[Collected data]
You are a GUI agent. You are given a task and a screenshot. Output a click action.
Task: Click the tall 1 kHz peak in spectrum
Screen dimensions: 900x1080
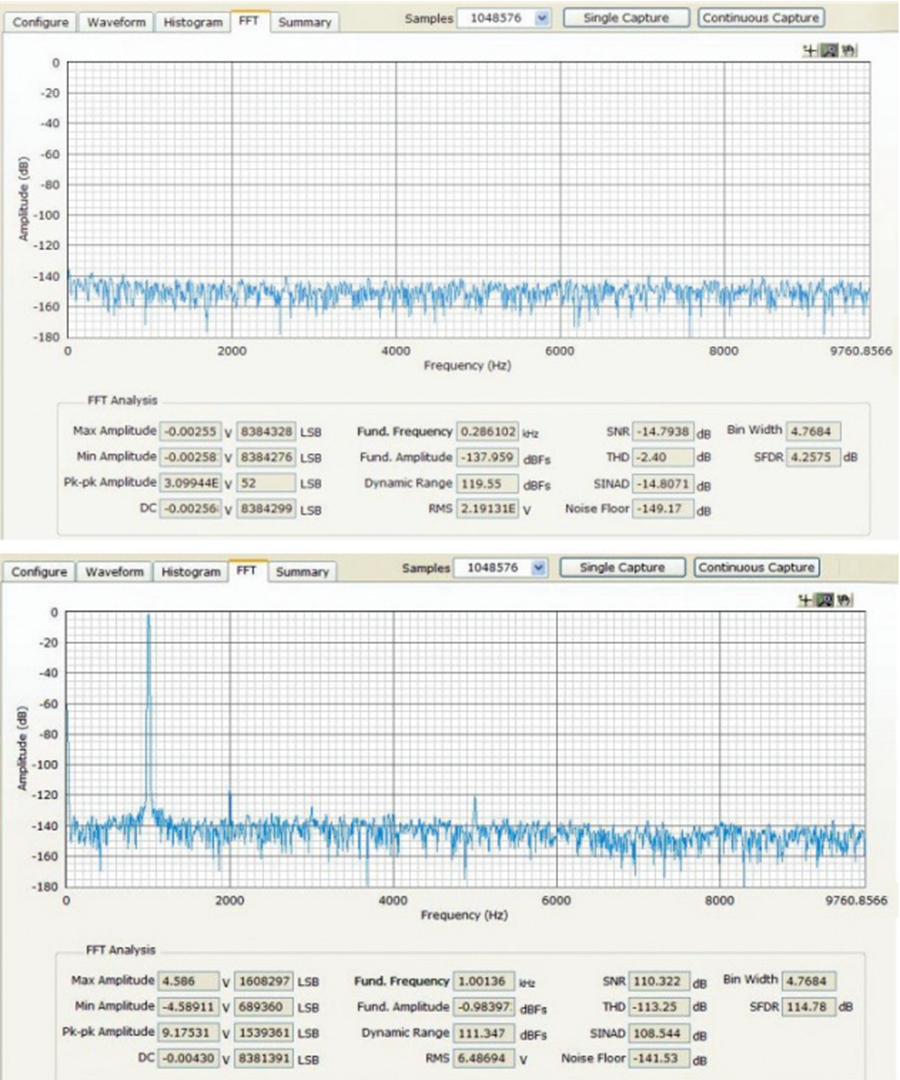click(x=148, y=709)
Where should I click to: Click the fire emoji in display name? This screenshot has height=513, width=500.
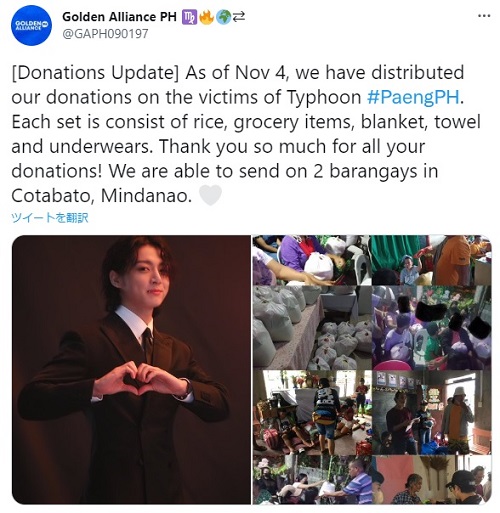[206, 17]
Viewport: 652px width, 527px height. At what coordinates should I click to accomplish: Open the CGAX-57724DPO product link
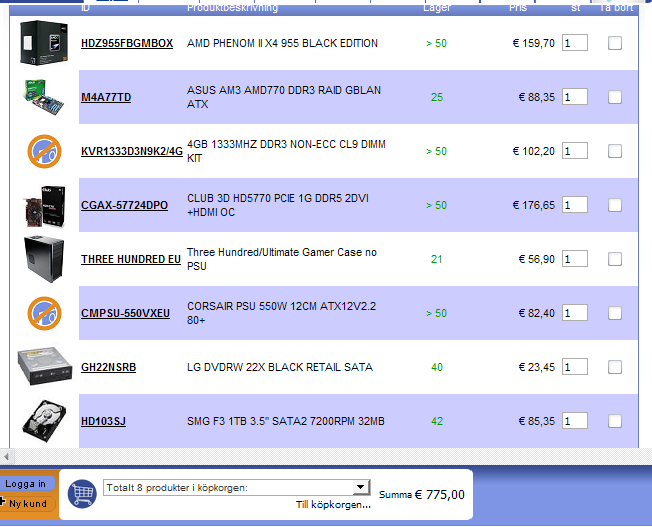124,205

__WHAT THE TASK ASKS__.
What you produce should repeat the data word for word while omitting all images.

__PROBLEM SOLUTION__.
You are a GUI agent. You are given a task and a screenshot. Output a click action.
Task: Click the tall 1 kHz peak in spectrum
Screen dimensions: 900x1080
click(x=148, y=709)
Where should I click to: Click the fire emoji in display name? This screenshot has height=513, width=500.
[206, 17]
Viewport: 652px width, 527px height. At what coordinates should I click to accomplish: Open the CGAX-57724DPO product link
124,205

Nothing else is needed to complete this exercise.